All right. I'm going to consolidate, then.
The steel we purchase comes from the United States. It's in a hot roll form. It is then transformed by our steel tube suppliers. We have one supplier that does this in the United States, and one supplier that does this in Canada. Both of them source the material in the U.S., because they're able to hold tolerances specific to our products that are not normal in the industry. They run specific batches for us and transform.
We've worked with the tube suppliers developing product for over 12 years. Again, that is not globally common. It's very specific to our products and process. We then import the material into Canada. It's subject to the higher cost of raw materials in the U.S. and Canada that we are seeing, because of the U.S. tariffs and the duty we pay to Canada.
So far this year, we've paid $800,000 in duties to Canada for the importation of these products.

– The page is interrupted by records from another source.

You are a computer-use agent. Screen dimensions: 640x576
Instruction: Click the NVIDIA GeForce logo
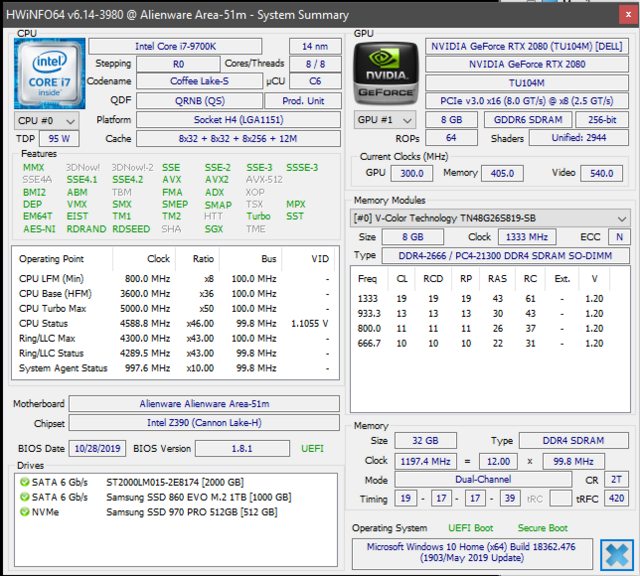tap(385, 72)
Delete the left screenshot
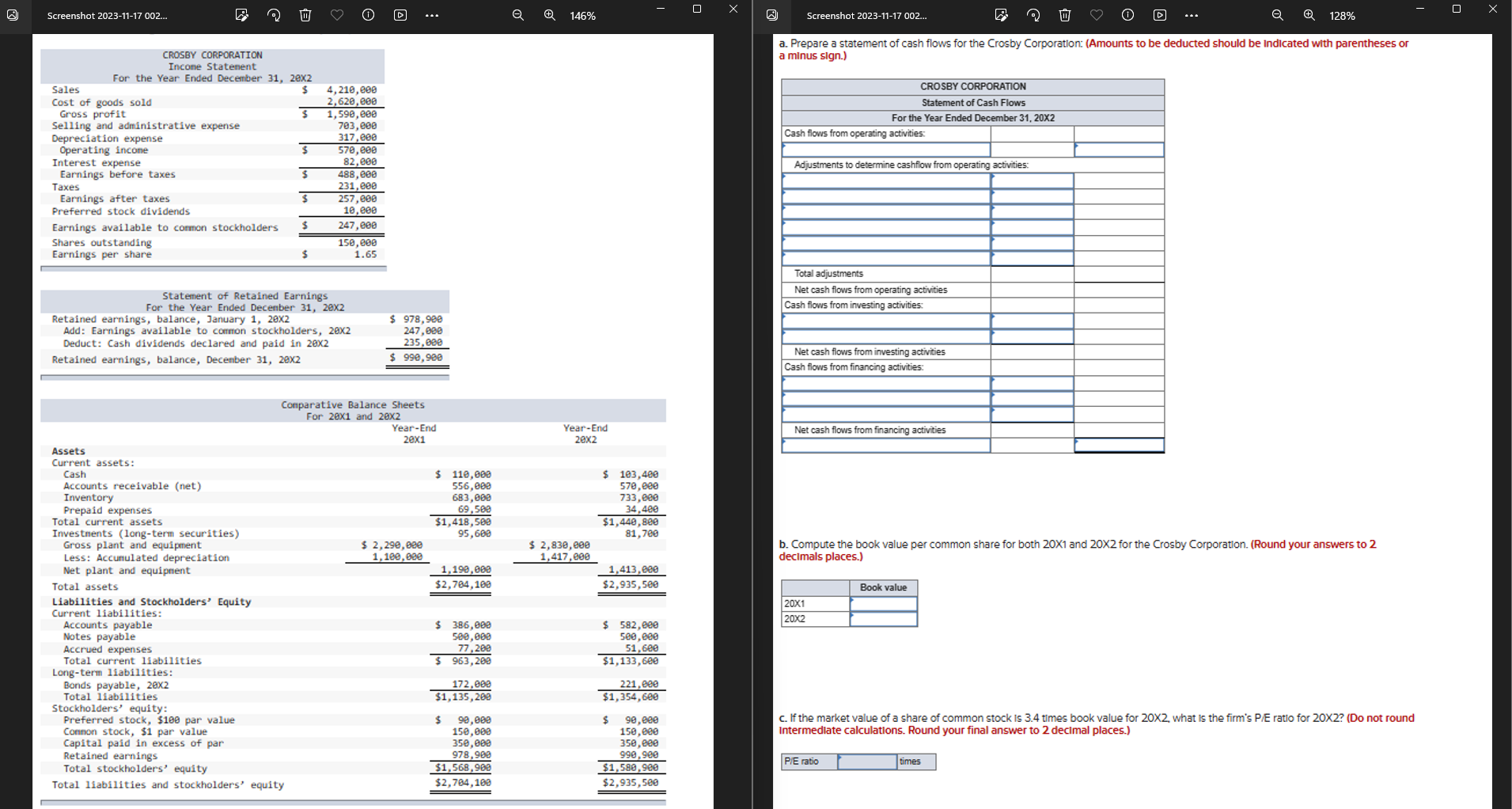 305,15
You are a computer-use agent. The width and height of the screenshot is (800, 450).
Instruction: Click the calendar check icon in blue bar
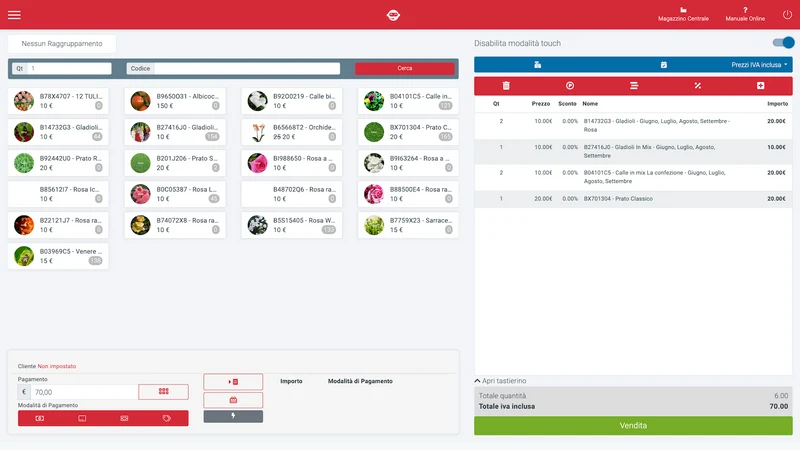point(663,65)
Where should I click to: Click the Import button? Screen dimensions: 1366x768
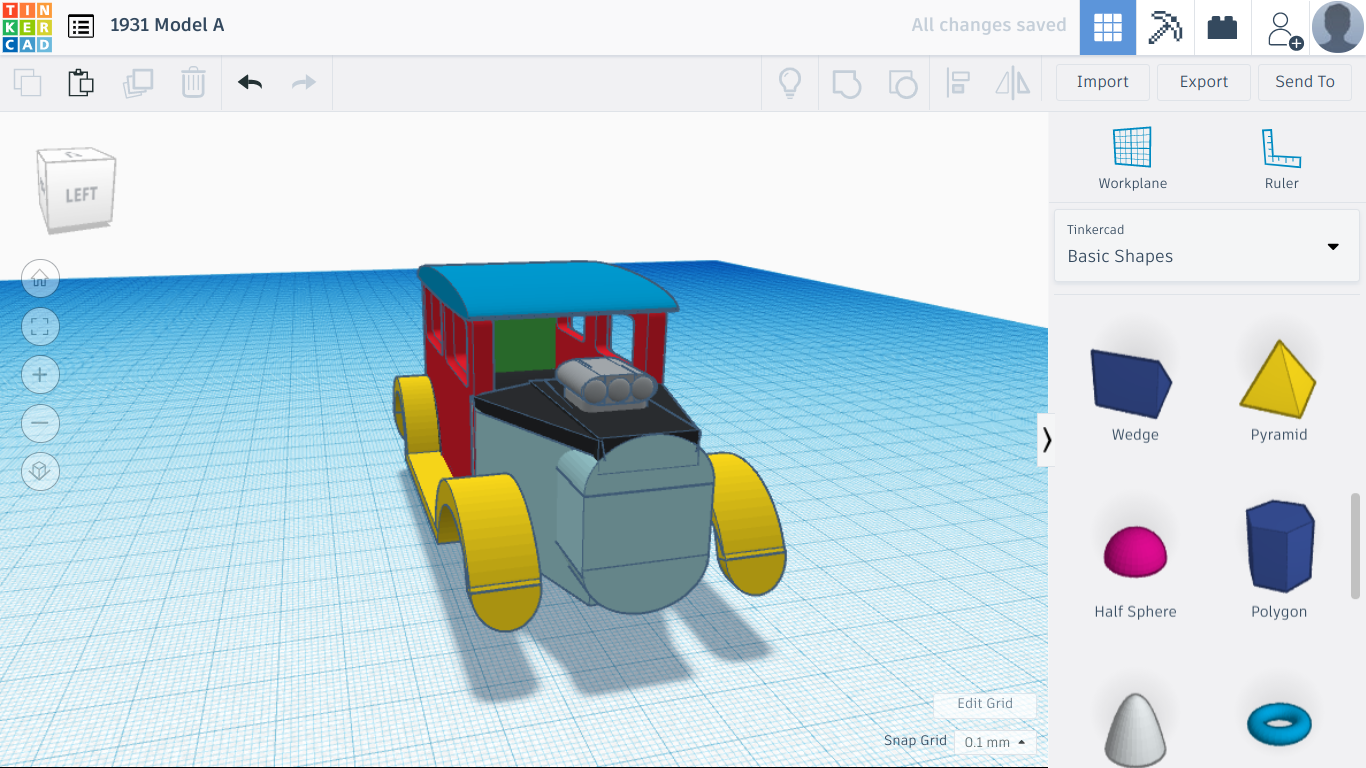1102,82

We have submitted duty drawback claims for this, and those are in process now. It's a large impact to our business. Annualized at a normal production rate, this would have a $12 million-per-year impact on us in duties.
We've seen our demand for products go down since July of this year, caused by both the raw material cost increases for the materials we buy in the U.S. and the increase in costs we have based on the tariffs we have to pass to our customers. As a result, we started three-shift production this year, which was an increase of one shift from last year. We started with the view that in 2018 we would have a 20% increase in sales volume. Once we saw these tariffs, we reduced our outlook to a one-shift production level, with potentially many weeks of idling our manufacturing plant.

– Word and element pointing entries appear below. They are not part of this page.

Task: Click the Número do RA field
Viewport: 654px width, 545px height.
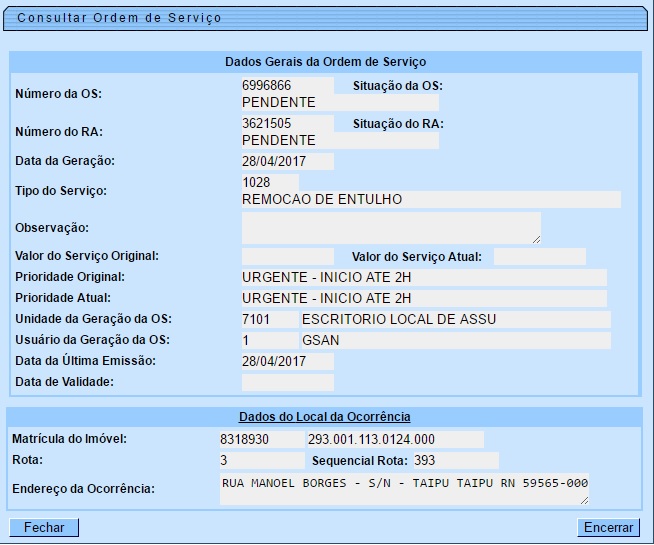Action: 287,124
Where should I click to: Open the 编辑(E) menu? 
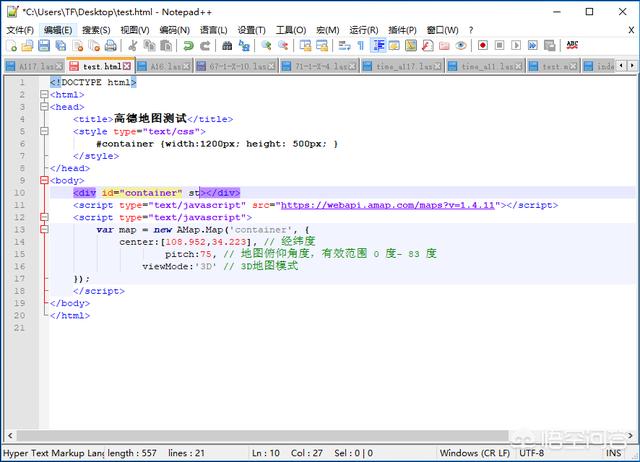[58, 30]
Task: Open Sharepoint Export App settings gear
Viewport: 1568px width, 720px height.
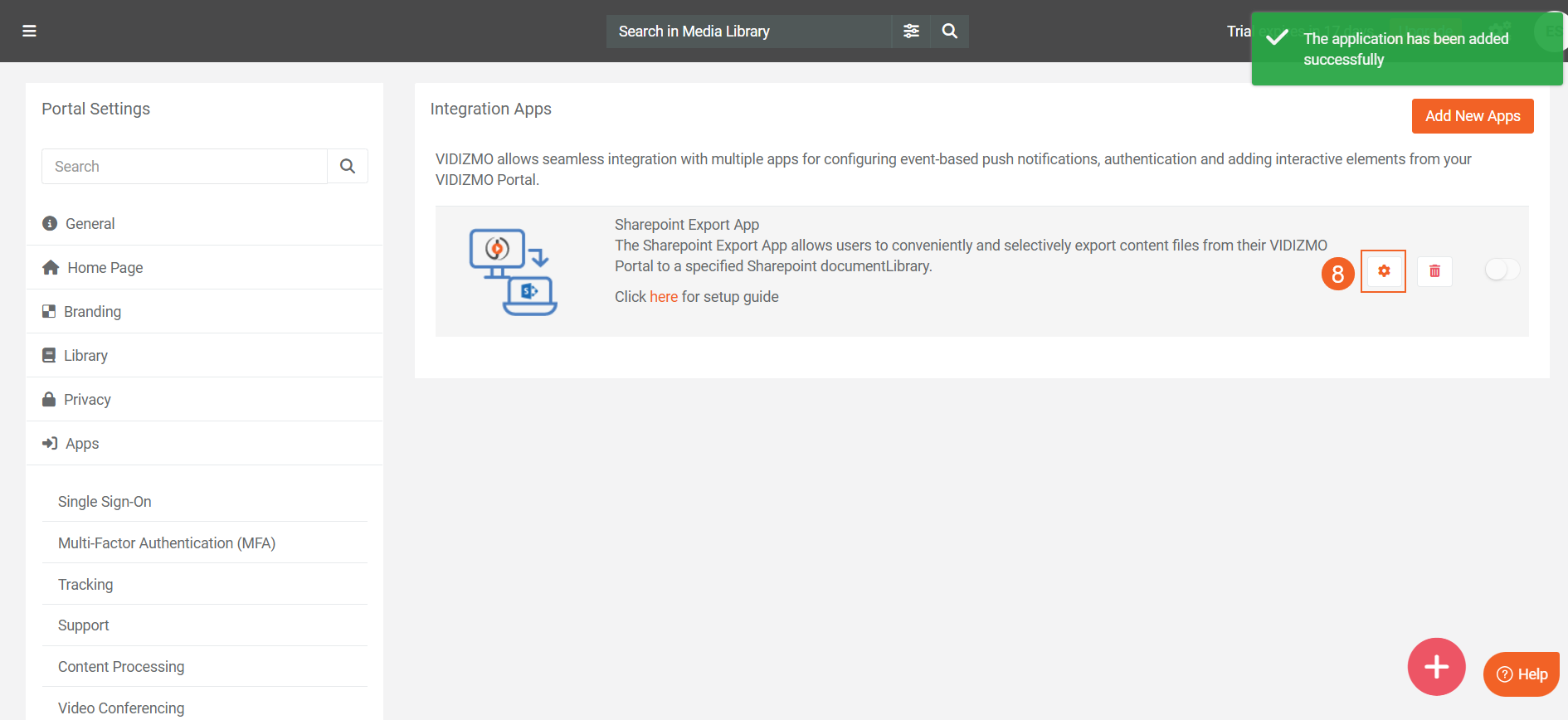Action: pyautogui.click(x=1383, y=271)
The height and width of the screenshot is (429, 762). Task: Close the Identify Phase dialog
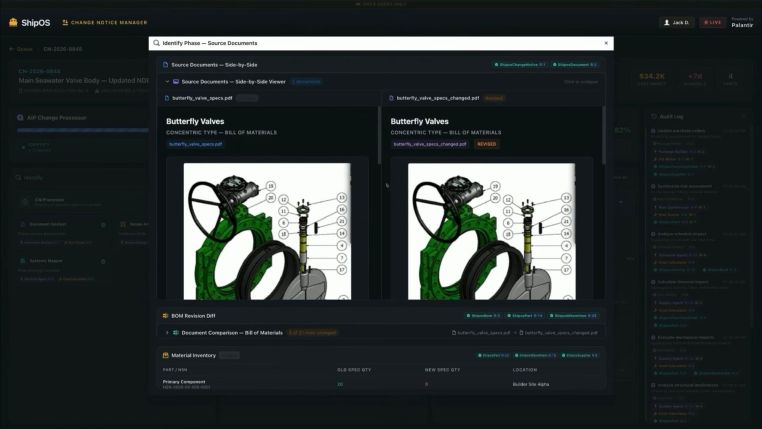(605, 43)
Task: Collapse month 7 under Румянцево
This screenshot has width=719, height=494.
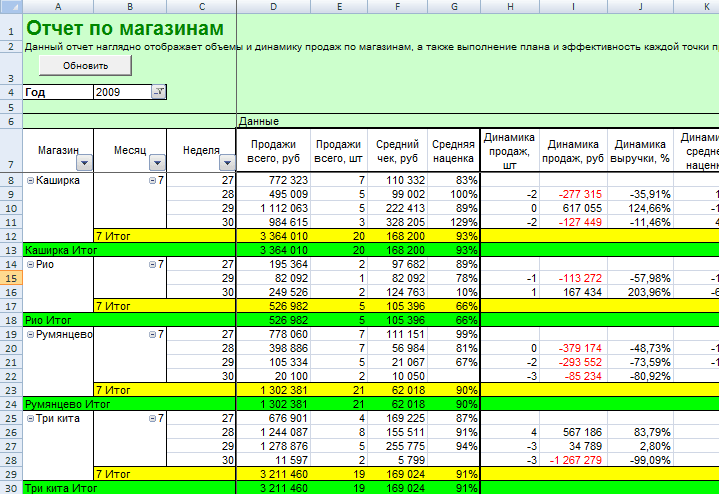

It's very significant to us. The panel that spoke before talked about the flow of material coming from the U.S. and the stockpile of raw material. We are also burning through that level of material, and as we begin next year, we are unclear on the impact of tariffs, and our customers' ability to accept these cost pressures.
We've reviewed the most recent provisional safeguard measures, which will be in effect on October 25. We reviewed the materials that were identified in this process, and it appears that 94% of the tariffed material coming into Canada would be removed or we could possibly avoid the tariff. A remaining 6% of items that are currently under tariff were not listed on that safeguard measure attachment. The remaining impact to us would be about $720,000 a year. It still has some impact on us.
The most important point to leave you with is that our competitors, who also produce similar product in the world market, don't manufacture in Canada. They manufacture on other continents, and they purchase raw materials from other continents, either Europe, Asia or Latin America. When they do that, they're purchasing raw materials at a lower cost than the North American level, and they are also not subject to tariffs when they import those products into Canada or when they sell globally, where we also compete.
We are at a competitive disadvantage. We're trying to understand how long these tariff impacts will last, and we're making our decisions on where we invest, and where we recapitalize our business. Thank you.